Climatologists are atmospheric scientists who study the Earth's climate. They collect and analyze data from sources such as ice cores, soil, water, air, and even plant life to find patterns in weather and learn how those patterns affect the Earth and its inhabitants. Research might be used for agricultural planning, building design, and weather forecasting. Some climatologists study climates of the past.
Many climatologists find work with academic institutions along with federal, state, and private agencies. Climatologists might divide their time between working in a lab or office and going into the field to collect samples and gather information.
|Degree Level||Bachelor's degree for entry-level jobs; master's or PhD for research and teaching positions|
|Degree Field||Climatology/meteorology or atmospheric science with a concentration in climatology|
|Experience||Number of years and type of experience varies with job position|
|Key Skills||Strong skills in science, writing, critical thinking, speaking, complex problem solving, knowledge of scientific software used to analyze data, software for graphics and map creation, spreadsheet and word processing software|
|Salary (2014)||The median salary for atmospheric and space scientists was $87,980 in 2014|
Sources: U.S. Bureau of Labor Statistics, Michigan State University
Step 1: Earn a Bachelor's Degree
Bachelor's degree programs usually combine climatology with the study of meteorology, which is the science of weather forecasting. This provides the strong education in science, math, and computer technology needed for a climatology career. Foundation topics in chemistry and physics lead to more advanced coursework in oceanography, astronomy, plate tectonics, and advanced math such as calculus. Students also learn technical skills for geographic information systems (GIS), satellites, radar, and forecasting computer software.
- Use internships and independent study to get hands-on and/or specialized experience. Climatology internships might be found through local television and radio stations, the National Weather Service, the Weather Channel or state emergency management programs. Independent study courses may provide research experience for those who plan on going to graduate school.

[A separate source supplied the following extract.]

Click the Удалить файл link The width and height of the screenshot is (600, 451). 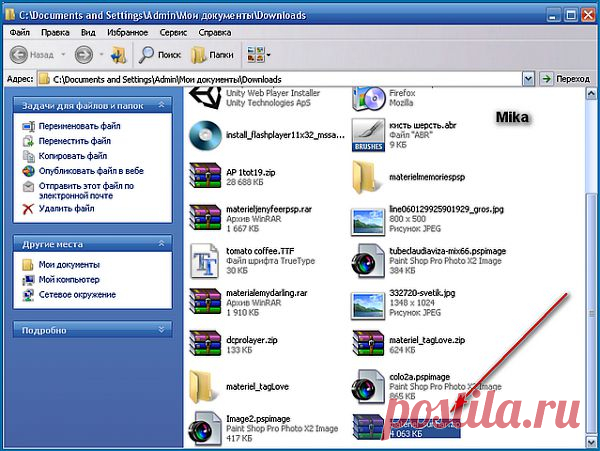pos(67,209)
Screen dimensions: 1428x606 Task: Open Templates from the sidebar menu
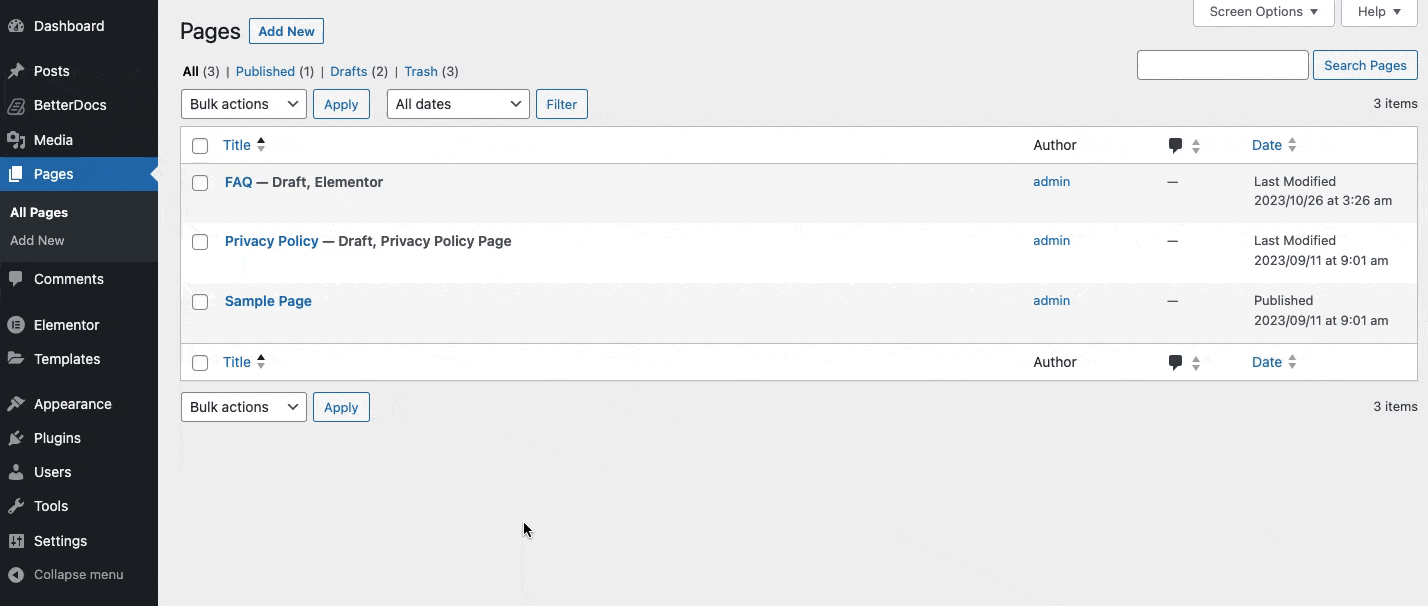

Step 2: Start with an Entry-level Job
Those with a bachelor's degree in climatology are qualified for many entry level jobs. Each position - whether meteorologist or weather services assistant - can offer valuable experience towards qualifying for higher-level positions. In addition, the opportunity to work with new computer models and other recent technology may be beneficial for admittance to graduate school and when conducting research for a thesis or dissertation.
- Check out government jobs. The Federal government is the biggest employer of atmospheric scientists in the U.S., and advertises jobs located throughout the country on its USAJobs website. Agencies include the National Oceanic and Atmospheric Administration (NOAA) and the Department of Defense.
- Be flexible about location. Those just starting out in the atmospheric sciences may need to be willing to move to a different geographic region or state, particularly when working in a government position. Once a career is established, there may be more latitude for location in the climate and region of choice.
Step 3: Complete a Graduate Degree
Climatology research work in both government and private institutions generally requires a graduate degree. Those with a PhD have the additional option of teaching and doing independent research at colleges and universities. A master's degree in a non-research job may also contribute to higher pay and more opportunities for advancement.
Applicants to graduate school may have a bachelor's degree in climatology or, in some cases, a bachelor's degree in physics or engineering. Master's degree programs can include graduate courses in microclimatology, atmospheric thermodynamics, and dynamic meteorology. There may be a thesis or comprehensive exam requirement. PhD programs might require similar courses along with an original research project culminating in a written dissertation and oral exam.
- Join a professional organization. While certification isn't required to be a climatologist, belonging to a professional organization can provide networking opportunities while looking for jobs. For those already working and/or doing climatology research, meeting with peers offers a place to exchange information, spark ideas, and even begin collaborating on new climatology projects. Climatologists can apply for membership with the American Association of State Climatologists and the American Meteorological Society.